Thanks for the clarification, I wasn't sure whether that's what you attempted. I will look to see if we can reproduce this internally, because I wasn't able to reproduce this when I tried yesterday. This should definitely work, so I'll look into it!

Can you post the output of the following files:

Code:
cat /etc/pve/sdn/fabrics.cfg
cat /etc/pve/sdn/controllers.cfg

Are there any errors in the syslog?
 
Thanks for the clarification, I wasn't sure whether that's what you attempted. I will look to see if we can reproduce this internally, because I wasn't able to reproduce this when I tried yesterday. This should definitely work, so I'll look into it!

Can you post the output of the following files:

Code:
cat /etc/pve/sdn/fabrics.cfg
cat /etc/pve/sdn/controllers.cfg

Are there any errors in the syslog?

no errors in syslog.

root@pve1:~# cat /etc/pve/sdn/fabrics.cfg
ospf_fabric: PVE
area 0.0.0.0
ip_prefix 10.127.1.0/24

ospf_node: PVE_pve1
interfaces name=vlan3000,ip=10.126.1.5/24
ip 10.127.1.5

ospf_node: PVE_pve2
interfaces name=vlan3000,ip=10.126.1.6/24
ip 10.127.1.6

ospf_node: PVE_pve3
interfaces name=vlan3000,ip=10.126.1.7/24
ip 10.127.1.7
root@pve1:~#

root@pve1:~# cat /etc/pve/sdn/controllers.cfg
evpn: evpnctlr
asn 65100
fabric PVE
 
Thanks for the clarification, I wasn't sure whether that's what you attempted. I will look to see if we can reproduce this internally, because I wasn't able to reproduce this when I tried yesterday. This should definitely work, so I'll look into it!

Can you post the output of the following files:

Code:
cat /etc/pve/sdn/fabrics.cfg
cat /etc/pve/sdn/controllers.cfg

Are there any errors in the syslog?

no errors in syslog.

root@pve1:~# cat /etc/pve/sdn/fabrics.cfg
ospf_fabric: PVE
area 0.0.0.0
ip_prefix 10.127.1.0/24

ospf_node: PVE_pve1
interfaces name=vlan3000,ip=10.126.1.5/24
ip 10.127.1.5

ospf_node: PVE_pve2
interfaces name=vlan3000,ip=10.126.1.6/24
ip 10.127.1.6

ospf_node: PVE_pve3
interfaces name=vlan3000,ip=10.126.1.7/24
ip 10.127.1.7
root@pve1:~#

root@pve1:~# cat /etc/pve/sdn/controllers.cfg
evpn: evpnctlr
asn 65100
fabric PVE
 
I tried reproducing this behavior on my machine, but wasn't successful. Could you maybe check the developer tools of your browser to see the body of the request that updates the EVPN controller?
 
I think the issue is you can’t delete the fabric from evpn controller after adding it. E.g. removing it and saving, then re-opening the controller a second time shows it still configured.

We just need the ability to use both OSPF fabric and our own evpn nodes, the OR limitation means you either use OSPF or define your own nodes. It defeats the purpose of configuring an underlay.
 
I think the issue is you can’t delete the fabric from evpn controller after adding it. E.g. removing it and saving, then re-opening the controller a second time shows it still configured.
Yes, but I tried exactly that several times and it worked on my machine, it should be fine to remove the line configuring the fabric from the controllers.cfg for now as a workaround. It seems like it might be an issue with the UI sending the wrong update request, hence why it would be interesting to see the output from the network tab.
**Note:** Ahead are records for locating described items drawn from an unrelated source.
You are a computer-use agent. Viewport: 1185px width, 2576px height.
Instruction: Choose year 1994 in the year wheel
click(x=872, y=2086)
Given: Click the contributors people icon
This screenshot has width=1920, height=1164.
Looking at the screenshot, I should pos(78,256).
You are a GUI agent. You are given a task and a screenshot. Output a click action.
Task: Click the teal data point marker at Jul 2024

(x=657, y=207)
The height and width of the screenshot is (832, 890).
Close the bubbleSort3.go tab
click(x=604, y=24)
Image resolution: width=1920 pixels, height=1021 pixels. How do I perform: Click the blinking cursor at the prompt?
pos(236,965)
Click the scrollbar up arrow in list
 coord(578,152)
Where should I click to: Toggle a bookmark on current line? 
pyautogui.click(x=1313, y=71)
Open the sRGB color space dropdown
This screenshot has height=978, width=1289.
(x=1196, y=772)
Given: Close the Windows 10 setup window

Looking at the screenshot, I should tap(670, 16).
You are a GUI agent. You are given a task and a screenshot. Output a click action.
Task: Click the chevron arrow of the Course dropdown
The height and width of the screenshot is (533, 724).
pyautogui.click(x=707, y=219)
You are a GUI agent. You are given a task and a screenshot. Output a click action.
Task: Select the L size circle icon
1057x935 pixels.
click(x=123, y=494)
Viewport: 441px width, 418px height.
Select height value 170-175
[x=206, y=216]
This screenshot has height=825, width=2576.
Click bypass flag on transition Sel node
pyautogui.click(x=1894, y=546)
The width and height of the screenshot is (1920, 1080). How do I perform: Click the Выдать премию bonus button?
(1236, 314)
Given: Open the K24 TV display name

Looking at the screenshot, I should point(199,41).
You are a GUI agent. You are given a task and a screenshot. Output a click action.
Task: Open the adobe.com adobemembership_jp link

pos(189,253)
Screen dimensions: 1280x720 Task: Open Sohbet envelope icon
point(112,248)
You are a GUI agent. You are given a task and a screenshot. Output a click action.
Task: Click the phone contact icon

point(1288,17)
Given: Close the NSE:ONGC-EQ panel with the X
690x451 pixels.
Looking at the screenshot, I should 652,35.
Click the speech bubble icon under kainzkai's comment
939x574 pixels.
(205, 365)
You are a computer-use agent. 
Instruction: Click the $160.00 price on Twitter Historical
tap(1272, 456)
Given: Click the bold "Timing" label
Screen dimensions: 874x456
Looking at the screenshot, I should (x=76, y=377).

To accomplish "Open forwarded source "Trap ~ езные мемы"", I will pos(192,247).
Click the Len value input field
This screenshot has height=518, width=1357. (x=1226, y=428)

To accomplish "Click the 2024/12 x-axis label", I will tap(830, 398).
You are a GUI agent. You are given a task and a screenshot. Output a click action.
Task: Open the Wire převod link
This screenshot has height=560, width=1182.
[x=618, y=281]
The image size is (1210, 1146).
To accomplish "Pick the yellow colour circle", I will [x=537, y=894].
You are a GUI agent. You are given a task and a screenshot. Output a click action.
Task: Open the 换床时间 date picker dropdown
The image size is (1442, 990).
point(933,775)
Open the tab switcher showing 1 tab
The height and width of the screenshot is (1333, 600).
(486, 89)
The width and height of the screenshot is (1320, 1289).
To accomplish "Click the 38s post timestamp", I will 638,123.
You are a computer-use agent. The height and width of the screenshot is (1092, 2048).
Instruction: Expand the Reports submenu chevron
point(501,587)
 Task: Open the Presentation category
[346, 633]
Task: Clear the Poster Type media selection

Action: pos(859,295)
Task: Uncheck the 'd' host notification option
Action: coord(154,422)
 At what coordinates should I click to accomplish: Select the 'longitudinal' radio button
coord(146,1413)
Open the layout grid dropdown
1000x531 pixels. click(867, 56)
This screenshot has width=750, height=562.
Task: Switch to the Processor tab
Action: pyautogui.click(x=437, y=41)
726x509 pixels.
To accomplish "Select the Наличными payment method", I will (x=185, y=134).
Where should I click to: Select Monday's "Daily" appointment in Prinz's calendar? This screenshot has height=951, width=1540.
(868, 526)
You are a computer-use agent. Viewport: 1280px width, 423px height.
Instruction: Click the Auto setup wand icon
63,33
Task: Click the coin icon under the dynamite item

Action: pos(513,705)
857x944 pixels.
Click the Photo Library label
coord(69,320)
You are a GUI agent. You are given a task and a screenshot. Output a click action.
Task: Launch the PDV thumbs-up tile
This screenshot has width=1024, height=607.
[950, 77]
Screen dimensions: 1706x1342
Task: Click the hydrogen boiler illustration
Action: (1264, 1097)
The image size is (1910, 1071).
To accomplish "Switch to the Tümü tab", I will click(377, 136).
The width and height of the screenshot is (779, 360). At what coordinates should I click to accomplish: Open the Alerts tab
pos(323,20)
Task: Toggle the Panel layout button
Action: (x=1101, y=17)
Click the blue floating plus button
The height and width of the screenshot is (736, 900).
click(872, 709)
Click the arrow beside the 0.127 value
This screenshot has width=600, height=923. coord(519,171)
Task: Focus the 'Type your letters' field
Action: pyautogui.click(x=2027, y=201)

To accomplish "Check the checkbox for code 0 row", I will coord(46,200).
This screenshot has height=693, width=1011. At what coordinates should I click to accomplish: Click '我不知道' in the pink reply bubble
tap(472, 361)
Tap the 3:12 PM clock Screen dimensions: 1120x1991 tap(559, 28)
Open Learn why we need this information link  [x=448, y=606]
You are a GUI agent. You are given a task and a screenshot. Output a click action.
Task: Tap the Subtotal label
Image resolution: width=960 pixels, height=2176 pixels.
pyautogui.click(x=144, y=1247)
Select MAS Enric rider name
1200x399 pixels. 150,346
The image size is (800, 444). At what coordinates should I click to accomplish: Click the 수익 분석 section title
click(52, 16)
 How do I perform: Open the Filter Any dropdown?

We just need the ability to use both OSPF fabric and our own evpn nodes, the OR limitation means you either use OSPF or define your own nodes. It defeats the purpose of configuring an underlay.
I know it's an inconvenience but with the current implementation we had to add that restriction for now in order to not break existing setups - I would've preferred otherwise as well. We are looking into removing this restriction for the future though - sorry for the inconvenience. It should still be possible to use both OSPF and your own nodes by just adding them all as peers, without any fabric whatsoever.